Marrakech, la « perle du sud », accueille chaque année des millions de touristes qui consomment en moyenne cinq fois plus d’eau que la population locale. Confrontée à des sécheresses récurrentes depuis une trentaine d’années, la régie d’eau municipale rencontre de plus en plus de difficultés pour répondre à la demande en eau croissante des ménages, des établissements hôteliers et des golfs. Pendant ce temps, de nombreux habitants des campagnes environnantes sont obligés de parcourir de grandes distances à pied pour leur approvisionnement. Les agriculteurs les plus aisés de la région, quant à eux, ont recours à des forages qui surexploitent les nappes phréatiques. Face à ces défis, Marrakech, comme de nombreuses villes, considère le recours au privé comme « la » solution aux problèmes d’eau, car il permettrait une gestion plus efficace et économe. Mais est-ce réellement le cas ? Dans ce documentaire, Damien De Pierpont tente de répondre à cette question en donnant la parole à différents acteurs de l’eau au Maroc (à Marrakech et Casablanca principalement) et en France. Il met ainsi en lumière certaines dimensions importantes de la privatisation des services d’eau urbains.

La première de ces dimensions concerne les raisons qui poussent les villes à privatiser. Il s’agit en général d’un manque de capacités d’investissements. Toutefois, à travers le cas de la ville de Neufchâteau en France, Damien De Pierpont montre que l’apport en capital privé est largement un leurre, car il est au bout du compte remboursé par les factures des usagers.

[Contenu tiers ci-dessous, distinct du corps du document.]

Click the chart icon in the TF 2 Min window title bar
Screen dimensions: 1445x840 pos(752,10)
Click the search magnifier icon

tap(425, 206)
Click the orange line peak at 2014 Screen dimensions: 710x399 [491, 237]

La deuxième dimension est la manière dont les entreprises privées font primer leur rentabilité financière sur le droit à l’eau des populations. Dominique Pin, directeur général délégué de Suez au moment du documentaire, déplore d’ailleurs que le secteur de l’eau ne soit pas assez rentable.  

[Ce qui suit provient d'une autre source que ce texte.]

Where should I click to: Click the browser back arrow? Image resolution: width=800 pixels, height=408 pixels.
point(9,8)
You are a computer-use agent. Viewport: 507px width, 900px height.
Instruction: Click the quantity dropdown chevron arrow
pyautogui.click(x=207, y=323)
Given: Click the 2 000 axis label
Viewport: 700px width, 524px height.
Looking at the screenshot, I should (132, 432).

La dernière dimension importante concerne la prise de conscience croissante des effets dommageables de la gestion privée (en termes de manque d’entretien des réseaux car celui-ci est peu rentable, de hausse des tarifs, de coupures du service pour impayés…) et au mouvement, observable en France, de retour à des gestions publiques municipales.

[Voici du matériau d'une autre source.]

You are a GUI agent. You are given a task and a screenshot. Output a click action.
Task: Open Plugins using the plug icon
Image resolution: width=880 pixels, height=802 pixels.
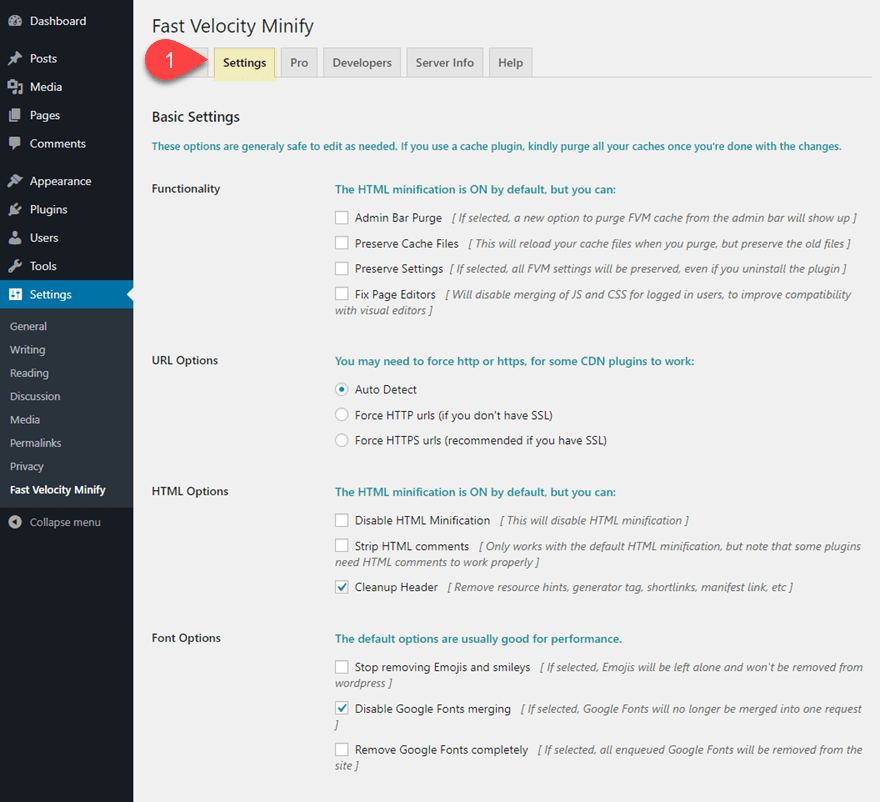tap(15, 209)
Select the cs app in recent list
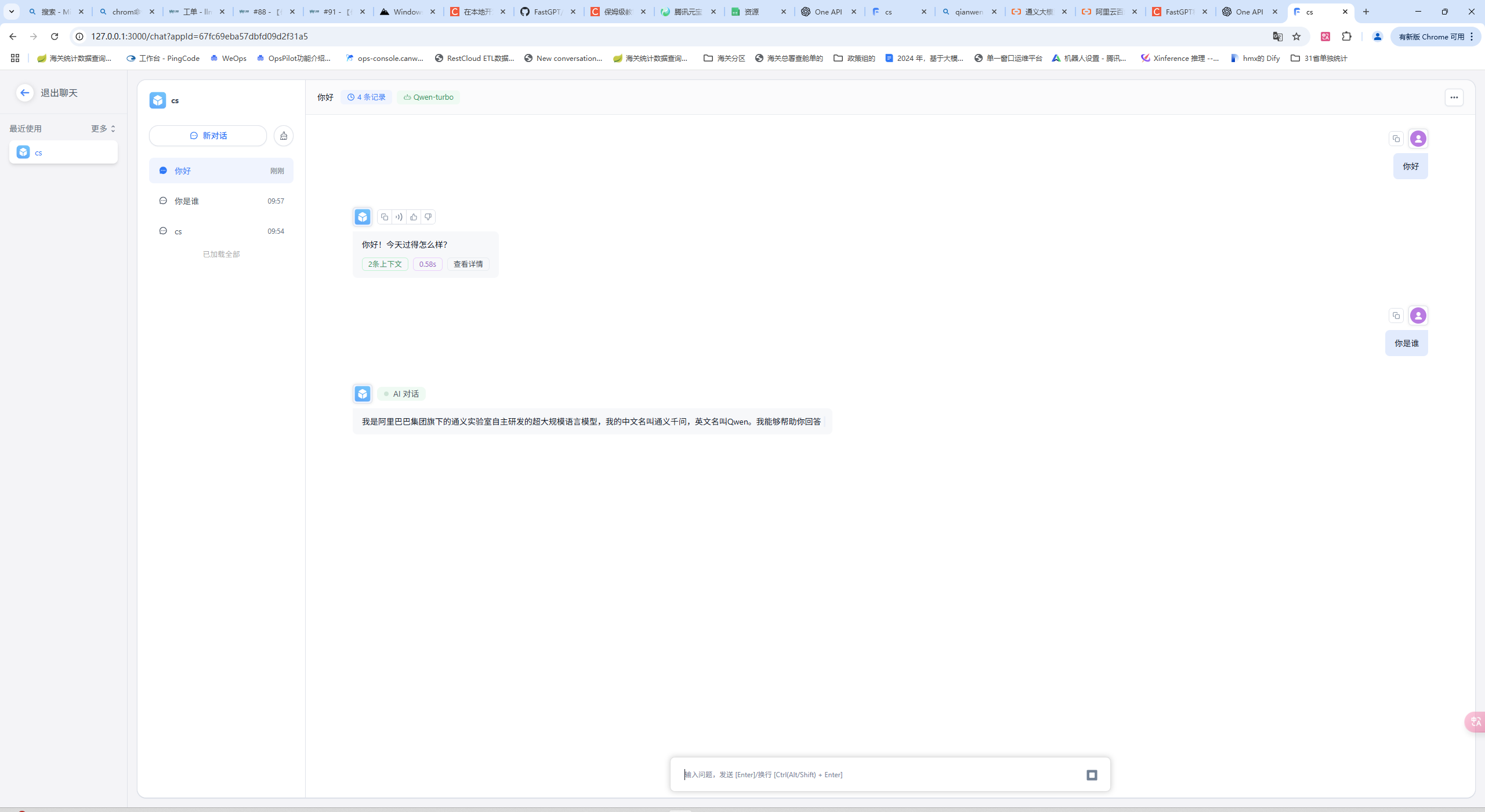Image resolution: width=1485 pixels, height=812 pixels. coord(63,153)
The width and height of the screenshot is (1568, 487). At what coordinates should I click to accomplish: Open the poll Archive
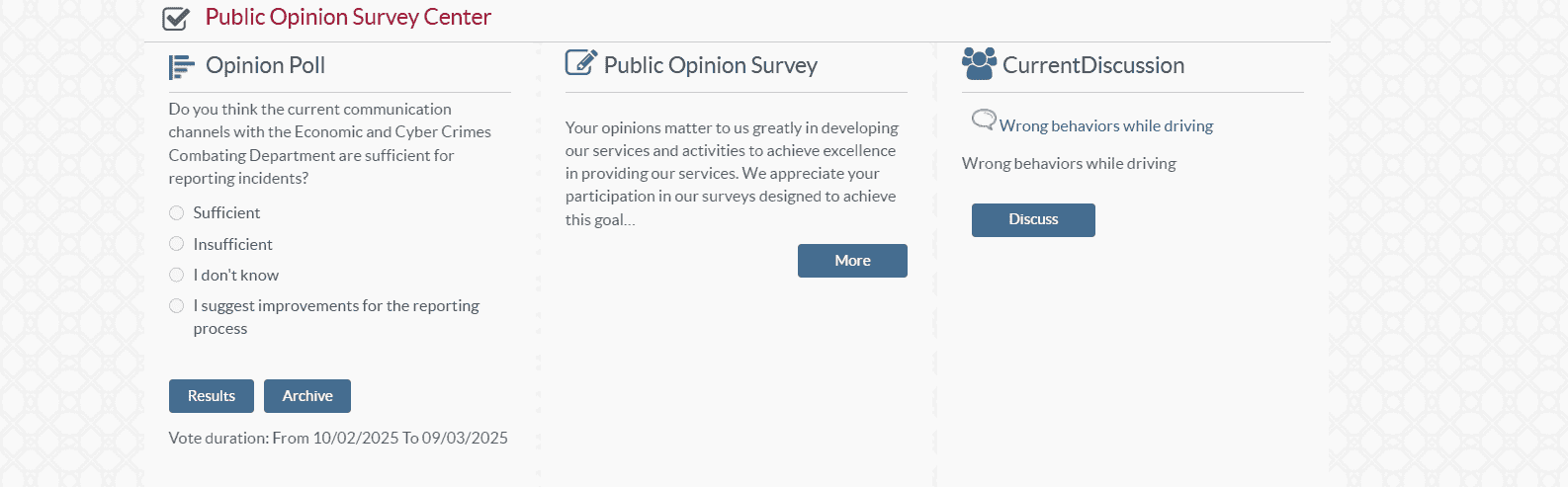coord(307,396)
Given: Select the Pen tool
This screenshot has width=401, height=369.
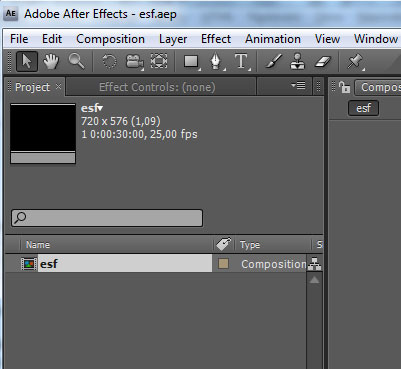Looking at the screenshot, I should pyautogui.click(x=217, y=61).
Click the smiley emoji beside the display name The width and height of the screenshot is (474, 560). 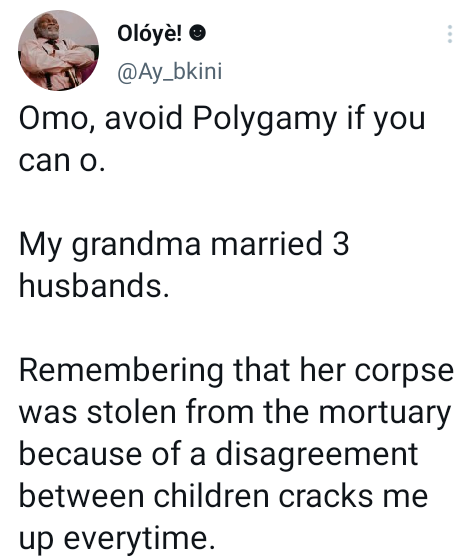197,33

Pour conclure son documentaire, le réalisateur donne la parole à Riccardo Petrella, un économiste qui souligne que l’accès à l’eau doit être considéré comme un droit et non comme un besoin comme un autre, et qu’il est inadmissible d’en tirer profit.

Analyse critique

Réalisé en 2007, ce documentaire a le mérite d’alerter le public sur les problèmes d’accès à l’eau (aussi bien domestique qu’agricole) dans des pays comme le Maroc, et d’appeler l’humanité à assurer un vrai droit à l’eau. Il souligne que la privatisation est loin d’être la solution la mieux adaptée, car les entreprises privées conditionneront toujours la fourniture du service à leur profit. Il montre également que rien n’indique que le secteur privé soit à même de mieux gérer les services d’eau que le secteur public, et qu’au contraire ce dernier est le seul à pouvoir assurer un service équitable de l’eau. D’autres auteurs comme David Hall (qui est d’ailleurs interviewé dans le documentaire) et Emanuele Lobina ont développé des argumentaires allant dans le même sens. Dans leur rapport "The private sector in water in 2009" ils rappellent que l’échec du secteur privé est presque aussi ancien que la création des réseaux d’approvisionnement modernes: la ville d’Istanbul, par exemple, a résilié dans les années 1930 le contrat qu’elle avait signé avec la Générale des Eaux en 1882, ayant été très insatisfaite des résultats économiques, sociaux et techniques du contrat. Le documentaire est de ce fait riche en enseignements, d’autant plus qu’il donne la parole à des acteurs aux statuts très différents (cadre de Suez, chercheurs, maire, militants du droit à l’eau) pour exprimer leurs points de vue sur la privatisation.

Cependant, en dehors du maire de la ville de Marrakech et de Bouchra Ghiati, cadre de la Lyonnaise des eaux à Casablanca, qui évoquent quelques avantages de la privatisation, ceux-ci sont finalement peu évoqués dans ce film qui est largement à charge. Pourtant, si le secteur privé fait des bénéfices grâce à la vente de l’eau, il peut aussi apporter des améliorations. Par exemple Philippe Marin, dans son rapport ¨Partenariats public-privé pour les services d’eau urbains¨ de 2009, montrait que si la privatisation des services d’eau n’est pas parfaite, elle a permis d’étendre l’accès à l’eau potable dans de nombreuses villes en développement. Macao, par exemple, après avoir signé en 1985 un contrat de concession avec une entreprise franco-Hong kongaise, a vu la qualité et la quantité d’eau produite fortement augmenter.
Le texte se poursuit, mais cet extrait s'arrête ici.